2.每次哺乳時,Ⅰ型和Ⅲ型病人由于乳汁不能下送入胃,溢流入呼吸道;Ⅱ型及Ⅳ型和Ⅴ型病例則乳汁直接進入氣管,引起嗆咳、嘔吐,呈現呼吸困難、發紺,并易發生吸入性肺炎。食管下段與氣管之間有食管氣管瘺的Ⅰ型和Ⅳ型病例則呼吸道空氣可經瘺道進入胃腸道,引起腹脹。同時胃液亦可經食管氣管瘺反流入呼吸道,引致吸入性肺炎,呈現發熱、氣急。
3.由于食物不能進入胃腸道,病嬰呈現脫水、消瘦,如不及時治療,數日內即可死于肺部炎癥和嚴重失水。體格檢查常見脫水征象,口腔內積聚唾液。并發肺炎者,肺部可聽到啰音,炎變區叩診呈濁音。
先天性食道閉鎖的檢查方式
1.食管鏡檢查:經口或鼻腔放入食管鏡,在上段食管盲端處即受阻不能通入胃內,或可看到封閉的食管。

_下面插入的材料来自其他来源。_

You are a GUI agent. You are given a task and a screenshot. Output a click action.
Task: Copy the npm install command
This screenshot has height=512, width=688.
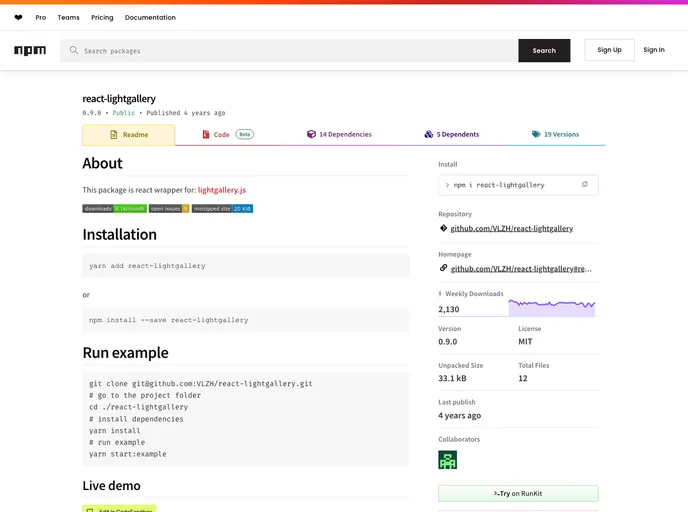click(585, 185)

2.經口或鼻腔放入導管,經導管注入少量水溶性碘造影劑即可顯示上段食管盲端的位置和長度,并可判明上段食管氣管之間有無瘺道。腹部X線檢查發現胃腸道含有氣體,說明食管下段與氣管相通。在作食管造影時切忌應用鋇劑,以免導致鋇肺。一般可用水溶性碘劑,量要少。顯影劑須由導管緩慢注入盲端。攝片后立即吸凈顯影劑,以防引起肺炎。
先天性食道閉鎖的治療
先天性食管閉鎖病例未經治療,出生后數日即死亡。因此明確診斷后即應盡早施行手術,糾治畸形。術前應注意適量補液,糾正脫水和電解質失衡;防治吸入性肺炎;給予抗生素藥物;保持正常體溫。置病兒于半坐位,可減少胃液溢流入呼吸道的危險。于上段食管腔內放入細導管,持續負壓吸引,或經常吸除口腔分泌物,以預防或減少口腔分泌物被吸入肺內。肺部炎癥或肺不張病例,需維持通氣功能和給予氧吸入。
先天性食道閉鎖的預防
本病的治療手術是根本措施。在預防上主要是盡量做到早期發現,早期診斷,早期治療。若見新生兒唾液過多須經常吸引,應高度警惕本病的可能。此時切忌行所謂“診斷性喂食”,而應行食管插管檢查,以避免肺炎發生及盡早明確診斷。
市一醫小兒外科專家提醒,新生兒出生后,哺乳時出現嗆咳、窒息,應考慮到食道閉鎖,尤其是早產的未成熟兒,更應關注;食道閉鎖的小嬰兒容易合并心臟、腎病、消化道、脊柱畸形,應及時就醫。